Source extract Start Marker

A googolplex looks to be the first number we've found that is too big to be contained in our universe.

fnovd · 2 years ago
You're right--chess is a decidedly finite game. Even so, we have not "solved" this simple, finite game--not even close! If we're not close to solving such a trivial game, how can we be close to the limit of the knowledge of the universe?

A googolplex is "too big to be contained" in our universe yet here we are talking about it. We can perform operations on this number, compare it to other numbers, and even come up with mathematical proofs showing that it's too big to exist. There are an infinite amount of numbers larger than a googolplex and we could have an infinite amount of conversations about them. The material limit of the universe does not limit our ability to create information, to learn things.

There isn't enough space in the universe for an infinite series, either, yet we can (and do) still use them, we reason about them, we learn from them. We can even reduce some infinite series to a finite number. The material bounds of the universe are not a limit of knowledge.

Source extract End Marker

**Set of tasks:**
**A.** In the googolplex comment, what does the commenter say some infinite series can be reduced to?
**B.** Can you copy the googolplex comment word for word from "fnovd · 2 years ago" to "of the universe?"?

Data records Start Marker

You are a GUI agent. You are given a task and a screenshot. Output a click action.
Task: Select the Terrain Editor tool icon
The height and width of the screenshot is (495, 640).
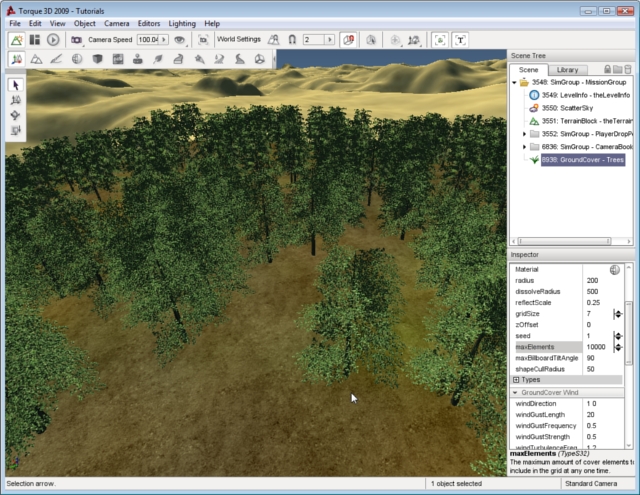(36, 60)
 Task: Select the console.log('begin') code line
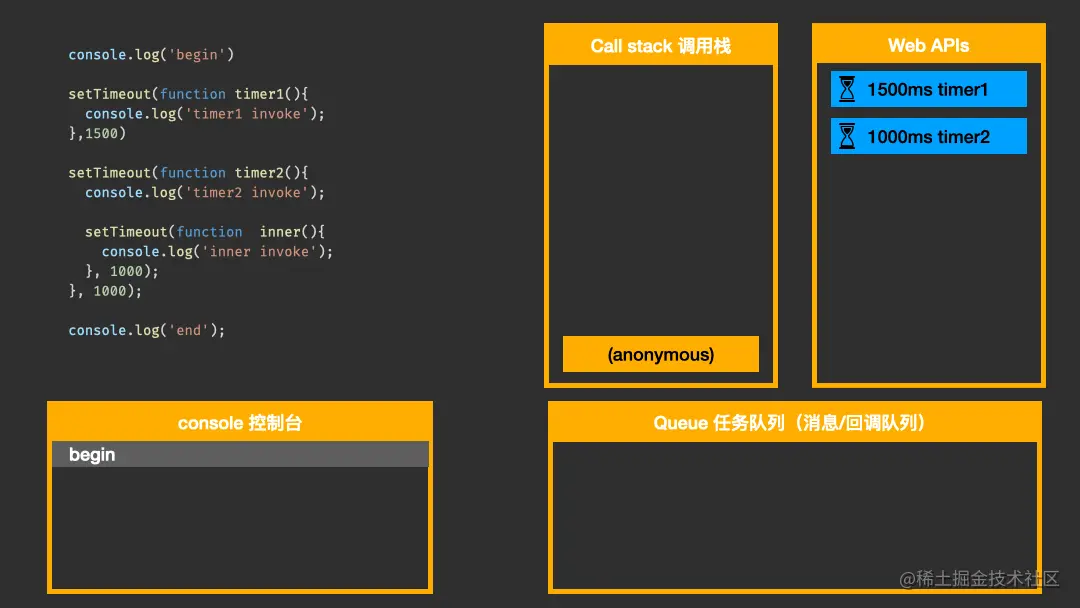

Data records End Marker

**Answers for this exercise:**
**A.** A finite number.

**B.**
fnovd · 2 years ago
You're right--chess is a decidedly finite game. Even so, we have not "solved" this simple, finite game--not even close! If we're not close to solving such a trivial game, how can we be close to the limit of the knowledge of the universe?